Step 1: Materials required
- empty metal heater housing
- mini-itx motherboard
- 160 gb hard drive
- 300w power supply
- DVD combo writer
- wireless PCI card
- momentary switch
- two LEDs for the front panel
- two IDE cables
- internal speaker
- 1gb PC2700 memory (maximum for this motherboard)
- software (operating system, hardware drivers, application software)
- miscellaneous nuts, bolts, and washers
The tools used were:
- drill & bits
- jig saw with a metal cutting blade
Step 2: Determine layout
Since the heater housing came apart in two separate pieces (front and back half), I had plenty of room to work, even though when assembled very little space was wasted.
Please note that the parts shown in the photo are for reference only, and not the actual parts I used (a mini-itx board is significantly smaller than the ATX board shown).
Step 3: Install the power supply
I first covered the side of the housing where the power supply was to be mounted with tape to prevent the shoe of my jig saw from scratching the paint, then I marked the exact dimensions of the required cut-out onto the tape using a fine line marker (1st photo).
Because the corner of the heater housing was curved, I had to make a wooden spacer to go between the power supply and the opening. I made a paper template and drew the spacer onto a piece of 3/8ths inch plywood (photos 3 & 4). I cut out the spacer and sanded the lower corner to match the curve of the heater housing. Next, I tested the fit and kept modifying the curve until everything fit snugly (photo 4).
Then I painted the spacer black and set it aside to dry.
Step 4: Install the motherboard & memory
I mounted the motherboard on some wood shims that I carefully sanded until the fit was perfect, then I attached the wood shims to the housing with screws, and then attached the motherboard to the shims using the board's mounting holes (photo 2).
By now the spacer for the power supply was dry, so I also mounted it (photo 3).

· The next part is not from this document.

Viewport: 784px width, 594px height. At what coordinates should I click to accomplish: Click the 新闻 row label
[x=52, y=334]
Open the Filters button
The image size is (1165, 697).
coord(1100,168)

Step 5: Install the optical drive
Step 6: Install the hard drive
Step 7: Install the wireless card
Step 8: Connect everything
Next I attached an internal speaker (photo 2) and wired it to the motherboard. I also installed a case fan (photo 2).
The final step was to connect all the other cables (IDE cables for the hard drive and optical drive, and power cables).
Step 9: Put the halves back together
Step 10: Load the operating system, updates, and software
This turned out to be a pretty slick little computer. It is quiet and takes up very little space. It's motherboard uses a fairly low-powered processor so it certainly isn't a gaming machine, but it works very well for email, surfing the web, word processing, and submitting Instructables!
This is the third computer I've built where I engineered the housing from scratch, but it is the first one I've done in an all metal housing. Assembling the parts for a computer and installing them in a computer case is not a difficult task -- the challenge comes when you put the parts into something that wasn't designed to hold them. With a careful approach to layout and careful cutting of the required cut-outs, however, this can be a fun and interesting challenge.